Dans la course aux Oscars qui se dessine à l'horizon, Dark Waters pourrait très bien être le Spotlight de 2019: un film émouvant et révoltant appelé à changer les choses.
C'est que cette histoire vraie ne laisse pas indifférent. Une importante compagnie chimique (DuPont) est accusée d'avoir empoisonné pendant des décennies l'eau d'un état américain. Devant ce gigantesque adversaire se dresse un avocat intraitable (Mark Ruffalo) qui lui, n'a pas de ressources infinies de temps et d'argent.
Basé sur un article publié dans le New York Times Magazine, ce combat entre David et Goliath ne pourrait être plus d'actualité (faut-il se rappeler du récent scandale d'eau potable à Montréal?). Entre l'importance des luttes environnementales, la justice à long terme et l'impuissance face au système, le long métrage résonne aisément. Surtout que son riche scénario explore les zones grises de la société et des dilemmes moraux de ses personnages, s'interrogeant sur la notion d'héroïsme comme peu de productions de superhéros ont pu le faire par le passé.

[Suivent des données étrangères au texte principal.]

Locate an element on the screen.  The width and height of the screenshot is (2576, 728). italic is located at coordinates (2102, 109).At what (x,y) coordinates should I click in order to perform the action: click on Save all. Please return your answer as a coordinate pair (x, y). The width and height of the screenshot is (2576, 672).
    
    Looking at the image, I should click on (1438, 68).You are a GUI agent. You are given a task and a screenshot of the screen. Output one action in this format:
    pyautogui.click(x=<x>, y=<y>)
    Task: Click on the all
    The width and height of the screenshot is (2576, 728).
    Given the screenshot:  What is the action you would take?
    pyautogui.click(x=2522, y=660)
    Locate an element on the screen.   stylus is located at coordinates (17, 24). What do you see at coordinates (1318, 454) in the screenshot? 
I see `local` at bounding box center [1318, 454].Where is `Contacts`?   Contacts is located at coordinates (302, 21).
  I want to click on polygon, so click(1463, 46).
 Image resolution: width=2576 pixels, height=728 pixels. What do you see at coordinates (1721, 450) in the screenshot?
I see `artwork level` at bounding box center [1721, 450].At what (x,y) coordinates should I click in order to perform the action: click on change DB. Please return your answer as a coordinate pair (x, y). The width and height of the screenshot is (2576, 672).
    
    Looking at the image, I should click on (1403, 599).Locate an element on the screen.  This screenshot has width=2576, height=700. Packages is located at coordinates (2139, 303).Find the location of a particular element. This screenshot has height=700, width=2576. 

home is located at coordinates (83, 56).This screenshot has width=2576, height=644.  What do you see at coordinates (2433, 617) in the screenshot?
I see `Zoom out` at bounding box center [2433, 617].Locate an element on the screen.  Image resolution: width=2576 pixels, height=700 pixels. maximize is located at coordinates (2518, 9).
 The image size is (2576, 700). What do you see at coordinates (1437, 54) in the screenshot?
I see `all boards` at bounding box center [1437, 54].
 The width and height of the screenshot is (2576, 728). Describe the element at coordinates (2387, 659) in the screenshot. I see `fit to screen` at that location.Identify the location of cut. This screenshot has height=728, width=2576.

Pas surprenant alors de voir Mark Ruffalo dans le rôle principal, lui qui était également de Spotlight et de Foxcatcher, qui s'intéressait déjà à un héritier de la famille Du Pont! L'interprète de l'imposant Hulk porte ce projet à bout de bras (il est aussi producteur), livrant une de ses prestations les plus fortes en carrière. Tout passe par sa voix parfois éteinte, ses regards de chien battu et ses tremblements. Une position physique quelque peu limitée - représentant celle de monsieur et madame tout le monde - qui se heurte constamment à celle disproportionnée de ses adversaires, dont son patron qui doute parfois de ses actions et qui est campé par le très grand Tim Robbins. Le casting en place (Bill Camp en fermier désemparé, Bill Pullman en avocat coloré) vient à un cheveu d'être exemplaire, avant qu'Anne Hathaway bousille tout en épouse plus ou moins crédible du protagoniste.
Ce type de récit n'est évidemment pas inédit. Pensons à tous les Erin Brockovich, Silkwood et The Insider de ce monde. La démarche généralement sobre et sombre, qui s'échelonne dans la durée, ne lésine pas sur les étouffantes scènes d'intérieur et les moments plus tristes et manipulateurs où la musique appuyée et des images d'enfants viennent soutirer l'émotion. Une façon comme une autre d'aérer l'esprit entre de nombreux échanges et dialogues bien vulgarisés.
Il ne faut pourtant pas voir là un traitement impersonnel de la part de l'acclamé cinéaste Todd Haynes, qui surfe sur le sentimentalisme depuis son précédent et mésestimé Wonderstruck. En plus de signer le premier thriller de sa carrière, il travaille pour la première fois au sein d'un gros studio américain. Un milieu qui peut être toxique et où de nombreux metteurs en scène ont perdu leur âme. Ce n'est pas le cas du créateur du chef-d'oeuvre Carol, qui a été fidèle à ses thèmes de prédilection (la figure marginale comme celle de I'm Not There, le culte des apparences et du milieu castrant à la Far From Heaven) et sa façon de réaliser, notamment en recourant à sa traditionnelle obsession de la couleur verte. Le tout est arrosé d'un peu d'humour et de clins d'oeil, dont un au légendaire All the President's Men, opus paranoïaque par excellence.
Son plus grand exploit fut d'allier à la fois le suspense et le drame psychologique, rendant le premier efficace et le second étoffé. Une réussite sur toute la ligne malgré ses quelques longueurs, et un véritable tour de force pour un film solide et captivant de bout en bout, qui rappelle la nécessité de se dresser face à l'adversité et d'honorer les victimes.